После припадка тяжкого в 748-м государыня чаще на богомолье выезжать стала, обедные да всенощные отстаивать. Известно, коли смерть увидишь, к Богу потянешься. И потянулась. В июле 748-го решила ее императорское величество Саввино-Сторожевский монастырь навестить, а оттуда в Новый Иерусалим отправиться. Вместе с Алексеем Григорьевичем. Честь честью, посемейному. По пути остановилась у Алексея Григорьевича в имении его графском на берегу Москвы-реки. Его будет Знаменское-Денисьево, а через речку Петровское Николая Федоровича Голицына. Время летнее, жаркое. Ночи короткие, душные. Государыня решила поразвлечься — за реку съездить. У князя Голицына скоро свадьба — на Прасковье Ивановне Шуваловой жениться собрался. Государыня любит свадьбы играть. А в Петровском брат невесты — Шувалов Иван Иванович, другой камер-паж.

Известно, государыне он с малолетства представлен. Сама его при короновании в камер-пажи производила, только ко двору являться не требовала. А тут ужин отличный. Музыка в парке. Танцы. Апраксин с Бестужевым-Рюминым подоспели, о производстве в камер-юнкеры Ивана Ивановича попросили. Государыня просьбу сановников тотчас уважила. Больно поторопилась. Граф Алексей Григорьевич на глазах с лица спал. Двор как-никак — чего тут только не бывает.

…Любовь <императрицы составляют> самые безделицы, услаждение туалета, четырежды или пятью на день повторенное, и увеселение в своих внутренних покоях всяким подлым сбродом, лакеями себя окруженною видеть, все ее упражнение составляют. А зло, которое от того происходит, весьма велико есть, ибо она, будучи погружена в таком состоянии, думает, когда она себя тем забавляет, что ее подданные к ней более адорации иметь будут и что потому она меньше их опасаться имеет. Всякая персона высшего ранга, нежели те, с которыми она фамильярно обходится, ей в то время неприятна. Мнение о малейших делах ее ужасает и в страх приводит…

— Ваше императорское величество, к вам граф Петр Иванович Шувалов с докладом.

— Пусть войдет. Здравствуй, здравствуй, граф. Сделал ли, как просила? Все вызнал?

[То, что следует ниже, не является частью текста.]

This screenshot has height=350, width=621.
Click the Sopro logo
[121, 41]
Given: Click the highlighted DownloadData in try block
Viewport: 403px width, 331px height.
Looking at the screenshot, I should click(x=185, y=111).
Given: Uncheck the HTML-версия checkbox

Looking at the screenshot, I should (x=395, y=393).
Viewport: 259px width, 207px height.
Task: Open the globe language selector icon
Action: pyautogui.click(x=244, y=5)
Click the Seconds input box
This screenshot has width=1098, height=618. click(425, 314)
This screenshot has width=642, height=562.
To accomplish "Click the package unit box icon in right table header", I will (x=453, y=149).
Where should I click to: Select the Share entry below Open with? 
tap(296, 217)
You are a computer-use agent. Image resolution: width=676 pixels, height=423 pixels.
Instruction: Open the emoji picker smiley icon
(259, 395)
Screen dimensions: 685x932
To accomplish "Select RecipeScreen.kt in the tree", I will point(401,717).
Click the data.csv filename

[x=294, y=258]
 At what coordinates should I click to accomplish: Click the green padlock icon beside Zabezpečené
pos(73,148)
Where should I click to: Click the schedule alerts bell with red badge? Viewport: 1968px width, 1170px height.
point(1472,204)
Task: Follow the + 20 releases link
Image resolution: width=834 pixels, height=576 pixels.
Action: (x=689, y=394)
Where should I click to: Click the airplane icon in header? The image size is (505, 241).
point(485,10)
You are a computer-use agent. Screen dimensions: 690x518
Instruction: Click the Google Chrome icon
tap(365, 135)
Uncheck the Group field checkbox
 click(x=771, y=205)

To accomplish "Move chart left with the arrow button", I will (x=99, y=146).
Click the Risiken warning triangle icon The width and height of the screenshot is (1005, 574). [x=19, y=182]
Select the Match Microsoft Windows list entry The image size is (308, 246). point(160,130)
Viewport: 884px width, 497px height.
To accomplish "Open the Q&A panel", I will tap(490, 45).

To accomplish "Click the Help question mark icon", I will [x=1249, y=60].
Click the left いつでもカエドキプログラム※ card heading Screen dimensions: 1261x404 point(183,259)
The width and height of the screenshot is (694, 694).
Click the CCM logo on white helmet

— Государыня матушка, что успел за один день, вызнал. Коли мало тебе покажется, еще искать буду.

— Ищи, Петр Иванович, только чтоб ни одна живая душа не знала. Ни брату, ни Мавре Егоровне не проговорись. Ни к чему мне любопытство это. А Воронцова Михайлу Ларионыча иной раз и проверить не грех. Лишь бы не догадался, обиды не затаил.

— Понимаю, государыня, как не понять. Вера проверке не враг.

— Не тяни, граф. И без того дел множество. Какие там амурные интрижки у брата нашего, французского короля? Чай, не первую метреску завел — сколько там у него перебывало, а по докладу Бестужева-Рюмина выходит, будто теперь не монарх, а метреска всем в державе ихней заправлять стала. Без нее ни войны, ни мира, ни союза, ни законов. Как такое быть может?

— То-то и оно, государыня, что может — конфиденты наши парижские подтверждают. Да и у министров иностранных здесь тоже окольными путями повыведал: Помпадурша теперь королевой, и весь сказ. К ней подходов ищут, аудиенции просят, подарки везут.

— Помнится, сказывал Михайла Ларионыч, была у короля в метресах одна госпожа. Из знатного семейства. Незамужняя.

— Надо полагать, госпожа де Мэйи.

— Ишь, запомнил.

— Для докладу, врать, государыня, не стану, записал, а так нешто имена их иноземные в памяти удержишь?





— И то верно. Так к ней в Версаль младшая сестра поселилась, вдовушка, а король на нее тут же глаз и положил, на вдовушку-то.

— Господин министр назвал — маркиза де ла Турнелль.

— Может, и так. Король-то глаз положил, а маркиза условия его королевскому величеству поставила: сколько ей на содержание в год давать, чтоб детей, коли родятся, узаконить, а перво-наперво сестру с глаз долой.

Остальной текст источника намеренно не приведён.